▶ _Selected passage_
☆ ☆ ☆ ☆

Thursday, January 12, 2006

UPDATED: The 'Bune's Chris Morris on theocracy and the American way of life.

(As of Friday morning, the article finally has been archived at the newspaper's random Internet archive generator: "Religion is who we are.")

Former Tribune Managing Editor Chris Morris returned to the “Opinions” page on Tuesday with a column on a topic of obvious personal interest.

At first, I thought Chris’s new job title, Region Editor, was a misprint given the title of his commentary: “Religion is who we are; keep God in our lives and government.”

My groans were audible.

Ironically, elsewhere on the newspaper’s opinion page are these words, ones aimed at reassuring prospective community columnists:

“The Tribune is looking for columnists from the community. What does it take? It isn’t as hard as you may think. A good opinions column uses facts to support a point of view on a current event or issue.”

Indeed, it’s the essence of simplicity, and yet such an elusive concept.

It saddens me to say this, but why make the use of facts a requirement for guest writers when longtime staffers like Chris Morris can contribute entire columns utterly devoid of them?

As we’ve noted many times before, you’re entitled to your own opinion, but not your own facts. The same might be said of argumentation and reasoning.

There's a reason for this.

Our world advances not from the individual’s observation that macadamia nuts are the favored aphrodisiac of space aliens from the planet Zoltan, but from his or her ability to provide proof for such an assertion. Lacking this proof, we’re under no obligation to credit the statement.

By its very nature, religion is unable to provide such reality-based proof for its assertions, which are accepted by adherents on the basis of faith.

When it comes to living together as a community, and because there can be no demonstrable advantage with respect to proof on the part of one system of religious beliefs compared to another, a civil society that purports to respect and protect the consciences of all its members seeks not to promote one set of religious beliefs over the other.

That’s my America. Imperfect, muddled, often infuriating in its inconsistency, but possessing an ideal worth striving toward.

Unfortunately, it is not Chris’s.

He begins with this sentence:

“I believe in God and in his son, Jesus Christ. I am a proud member of St. Mary’s Catholic Church, consider myself a Christian, and believe in the power of prayer.”

From this admirable statement of personal belief, Chris promptly ventures from the specific to the general:

“I have become a minority in the United States of America … for some reason we are not supposed to pray … we have been so worried about being politically correct that we have turned our backs on what has made this country great – Christian values, morality and faith in God.”

But, later he qualifies:

“I am not a fan of television evangelists, and I detest those who try to tell us what is right and what is wrong. I do not consider myself part of the Christian Right.”

Chris’s pretzel logic is amplified at this juncture, for certainly he does not detest himself?

☆ ☆ ☆ ☆

▶ _Material_
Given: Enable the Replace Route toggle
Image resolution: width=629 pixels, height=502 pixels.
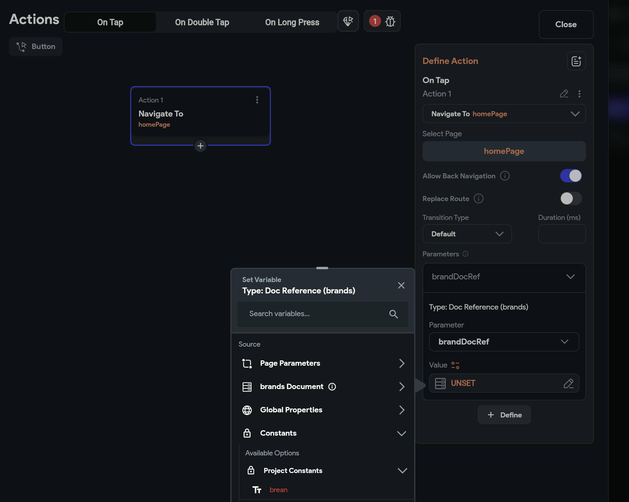Looking at the screenshot, I should (571, 198).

☆ ☆ ☆ ☆

▶ _The tasks_
1 > In the post about Chris Morris's column on religion, shorten the paragraph beginning "When it comes to living together as a community" to a single brief sentence that keeps its main point.
2 > According to the post about Chris Morris's column on religion, which church does Morris say he belongs to?
3 > Extend the post about Chris Morris's column on religion with a few paragraphs that pick up after its final sentence.
The lines play no part in this work.

▶ _Outputs for the tasks_
1 > Since no set of religious beliefs can offer better proof than another, a civil society that respects and protects every member's conscience does not favor any one of them.

2 > St. Mary's Catholic Church.

3 >
Yet the whole of his column is devoted to doing precisely what he claims to abhor, telling me, a non-believer, in no uncertain terms that certain beliefs are right (God, prayer, religion), and others are wrong (taking “God out of our Statehouse, schools, and other public arenas”), and stating quite clearly that any other way than his own of looking at the question of America’s supposedly innate Christianity is both “absolute wrong” and intended to “punish the majority just to please a handful of activists.”

Perhaps you caught the most profound of Chris’s contradictions.

First, he is a member of a persecuted and humiliated minority; then, seconds later, he is insistent that his dominant Christian majority not be forced to consider the rights of the minority, which he views as stemming from activists and other forgettable troublemakers who can sit there silently during mandated prayer and stop intruding upon the quality time of the numerically superior.

Well, which is it?

Minority, or majority? How do we balance the interests of the two? Why does it matter who says what during a public holiday that derives most of its trappings from ancient, pagan Rome? If you are confident and secure in your beliefs and your values system, why must other people pay homage to them each and every day?

Why do you need that homage?

And, where are the facts, Chris?

Not your opinions, but the facts?

Although such a reminder may prove inconvenient to Chris’s regrettably untutored and homogenized view of political and religious history, it’s worth remembering that at one time in America’s past – in fact, for a very long time – his apocryphal arguments (such as they are) for preserving the nation’s Christian heritage in support of the founding fathers and their genius were directed not against the ACLU or resident Muslims, but against his own Roman Catholic Church!

You can look it up, Chris … unless, of course, you’re afraid that simple matters like research and understanding – and empathy -- might compromise the intensity of prejudices left unexamined for so very long.

Facts, reasoning, knowledge … if anything, these are the stuff that made America “great,” if by this we mean powerful and determined in the material and the philosophical senses -- and how many people came to America to escape the exact same confining version of ideological conformity that Chris now incorrectly (and lazily) exalts as the founding American principle, and wishes us all to accept?

Perhaps his own Catholic ancestors, that’s who.

Chris, when we lose sight of the importance of knowledge, of thought, of ideas – that’s when truly bad things happen.

Frustration is understandable. Illogic is not.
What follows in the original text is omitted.